1. Proper hybridization between traditional and smart locks must occur.

Source: Metro Centric / Flickr Creative Commons.

Right now, offerings are pretty much an all-or-nothing proposition. But what if a hacker spots a smart lock-secured home and is able to compromise its security? What if smartphone access to the smart lock fails due to either user error or a software bug? The front door is all that separates the safety and security of one’s home from the outside world. Subsequently, potential smart lock adopters are overwhelmingly concerned with the inherent dangers of digitization.

Smart lock products must not look overtly like digitized devices—they should mimic standard locks so as not to draw unwanted attention. And in the event that smartphone or app control is lost, the smart lock must allow for operation with a standard key as a fallback measure.

2. More customization options must become available.

Source: Moments Captured / Flickr Creative Commons.

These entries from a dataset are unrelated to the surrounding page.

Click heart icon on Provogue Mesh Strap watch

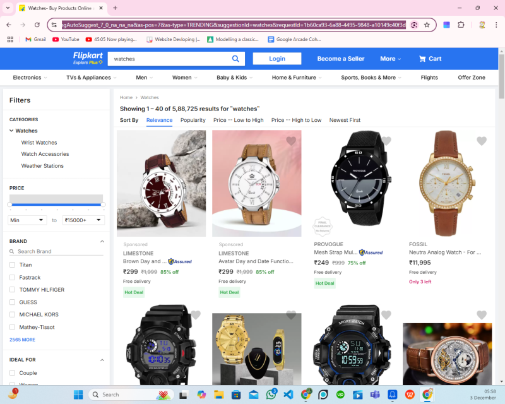tap(386, 141)
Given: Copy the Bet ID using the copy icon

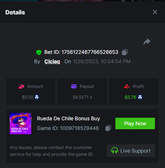Looking at the screenshot, I should coord(125,52).
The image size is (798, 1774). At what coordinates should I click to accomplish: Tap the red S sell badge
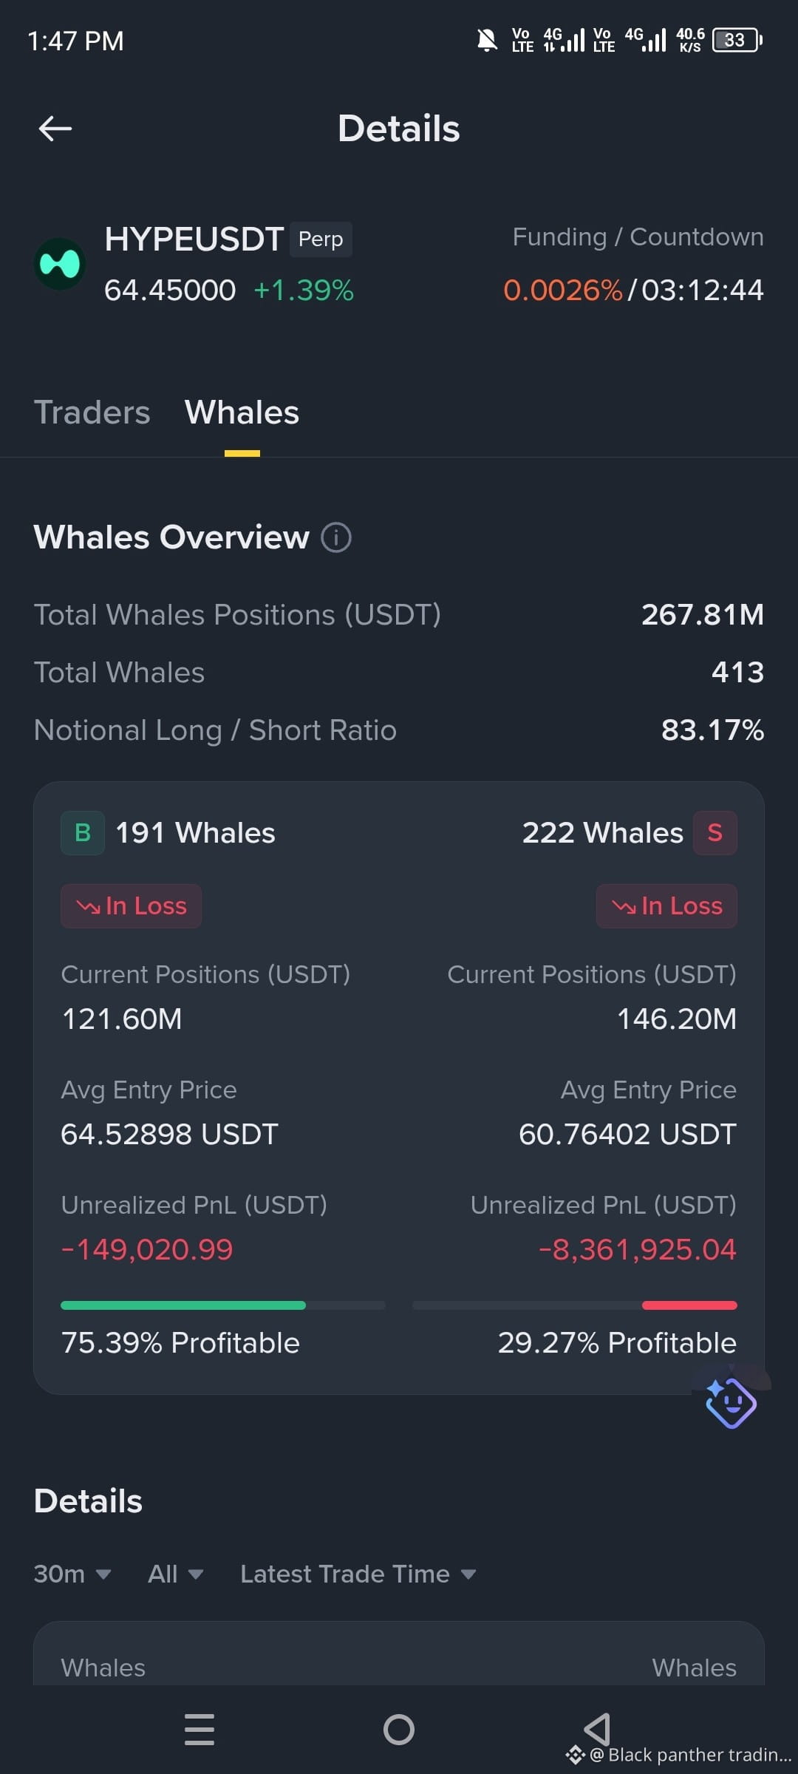click(715, 833)
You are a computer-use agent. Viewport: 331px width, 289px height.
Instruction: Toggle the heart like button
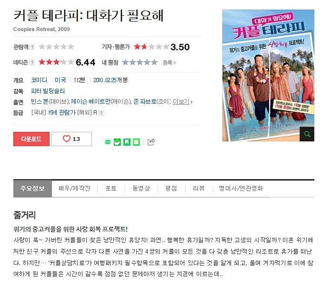click(x=71, y=139)
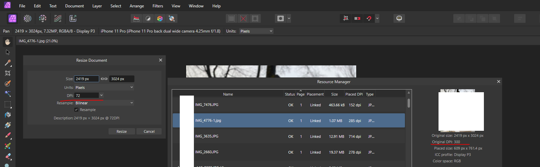The width and height of the screenshot is (540, 167).
Task: Select the View (hand) tool
Action: (8, 42)

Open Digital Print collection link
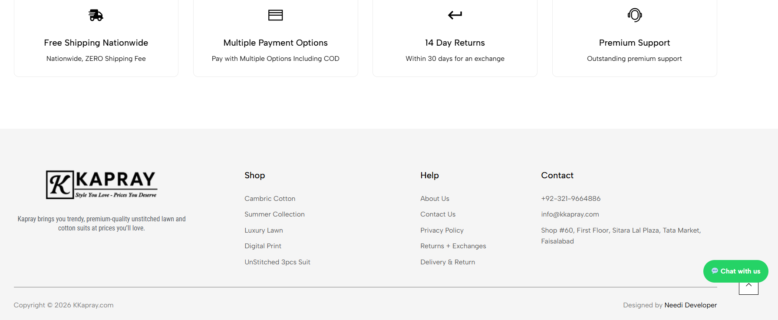[x=263, y=246]
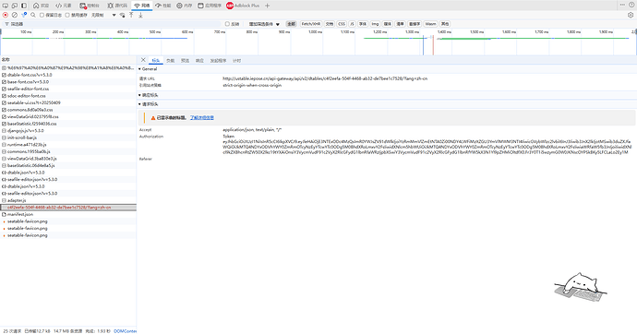
Task: Stop recording the network log
Action: [6, 15]
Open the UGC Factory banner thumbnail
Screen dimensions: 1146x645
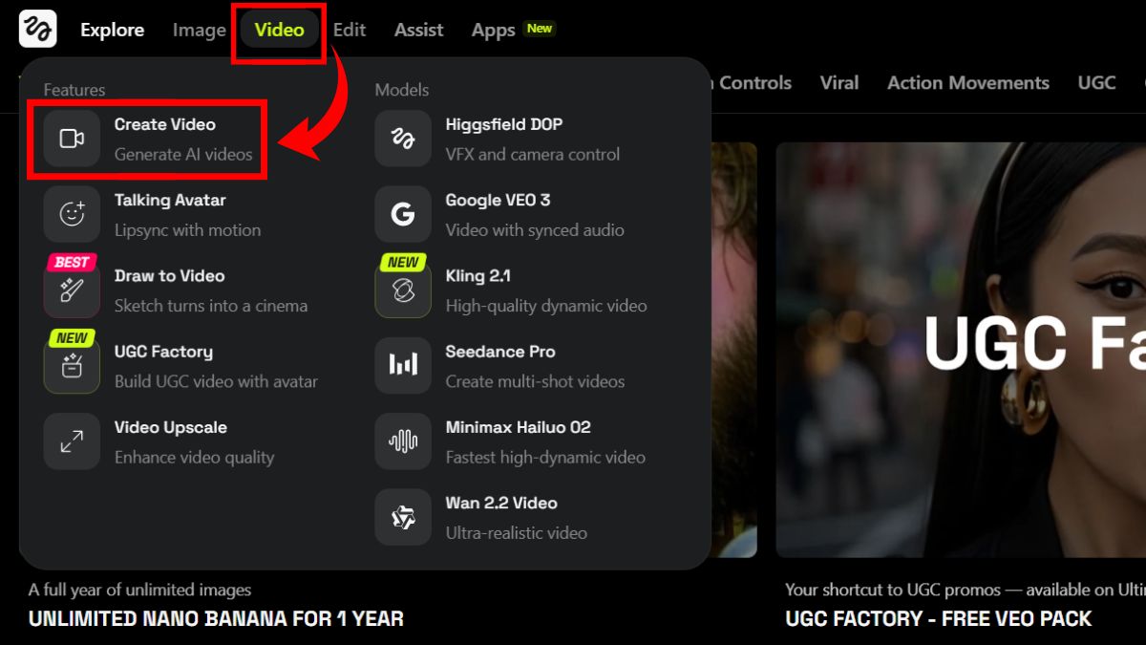click(x=960, y=350)
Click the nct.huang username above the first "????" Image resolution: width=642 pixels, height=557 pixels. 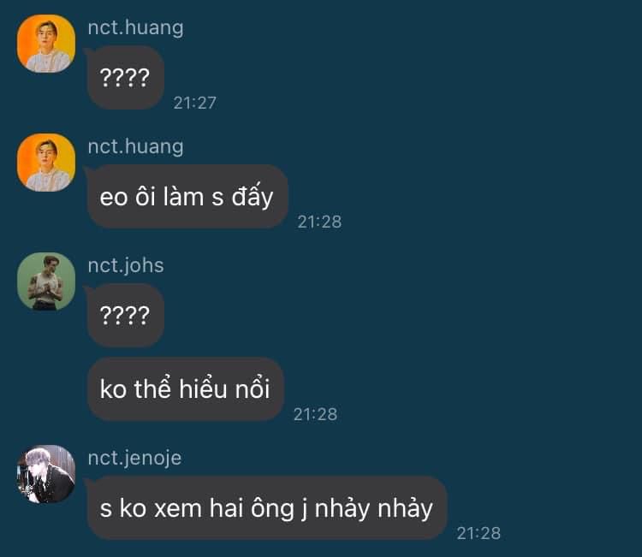point(135,28)
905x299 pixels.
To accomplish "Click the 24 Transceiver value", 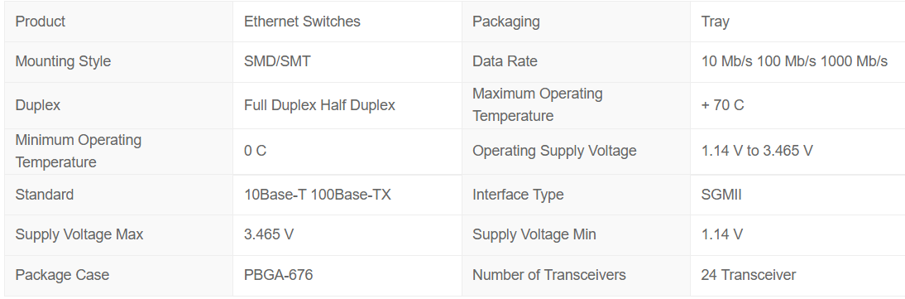I will coord(749,275).
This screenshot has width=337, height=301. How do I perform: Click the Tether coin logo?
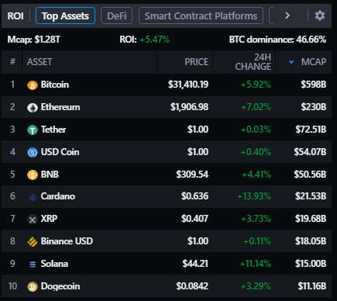point(33,130)
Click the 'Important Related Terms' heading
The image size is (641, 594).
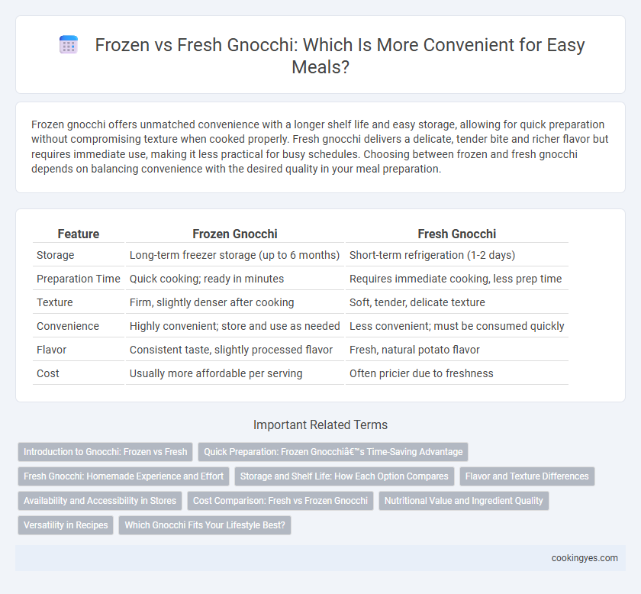click(x=321, y=425)
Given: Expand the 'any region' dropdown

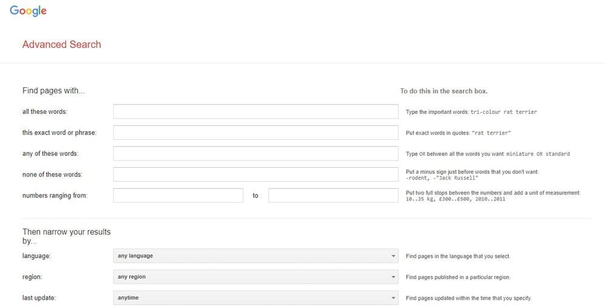Looking at the screenshot, I should tap(255, 277).
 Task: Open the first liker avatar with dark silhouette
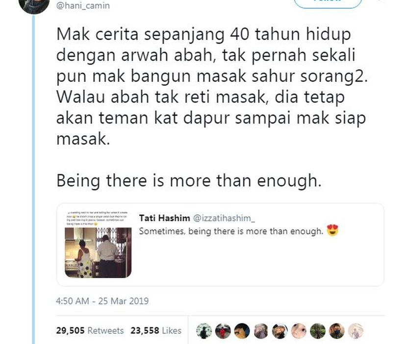pyautogui.click(x=204, y=331)
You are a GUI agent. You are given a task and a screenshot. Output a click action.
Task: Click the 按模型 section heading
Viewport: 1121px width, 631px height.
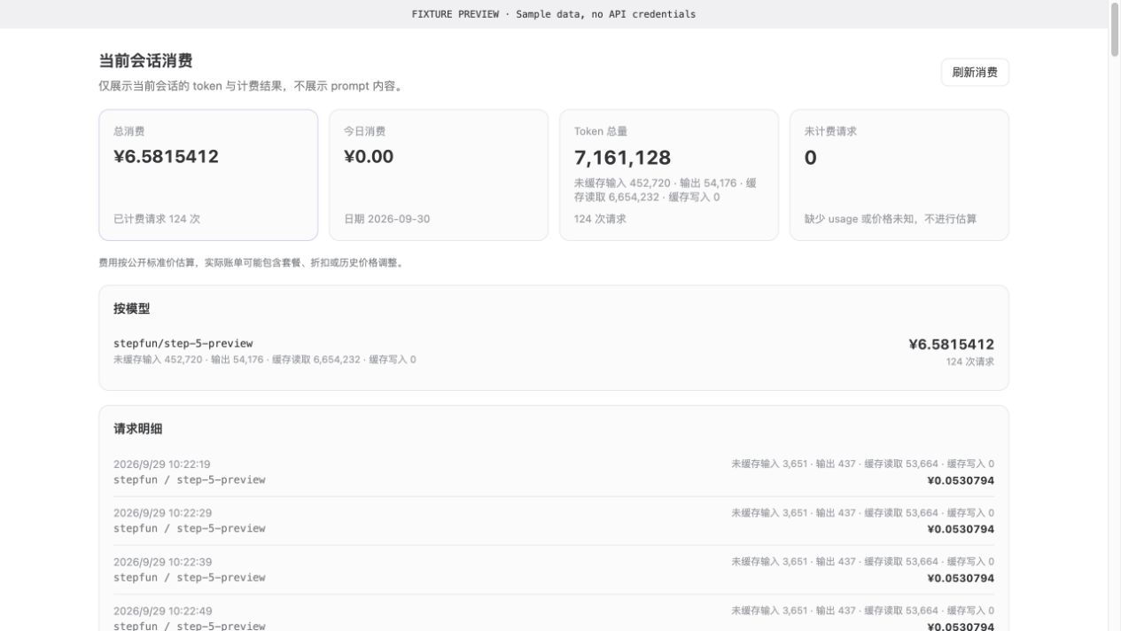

Many home and property owners see their houses and buildings as extensions of themselves—it is, in fact, where they spend most of their lives. As the threshold to the inner sanctum of the home, the front door carries significant emotional weight to homeowners and residents. It is all that separates one’s home life from the outside world, and all that enter the home must pass through it.

Smart locks must therefore complement the front door, not detract or alter the character of the home entrance. Additionally they must allow for more customization to match the décor and trimmings of the structure or building as well as their personal tastes/sensibilities. Current offerings for the most part limited in this respect.

3. They must become easier to install and use.

Current offerings don’t quite hit the mark in the ease-of-use department. Smart lock solutions must be as easy to install and use as conventional locks, as any number of people with varying technical proficiency may use it ( e.g., the janitor, housekeeper, or grandma)—even better if smart lock installation could be rendered a simple DIY affair. Since traditional lock installation is seen as a specialized skill set relegated to locksmiths, smart locks that can be easily self-installed would be highly disruptive.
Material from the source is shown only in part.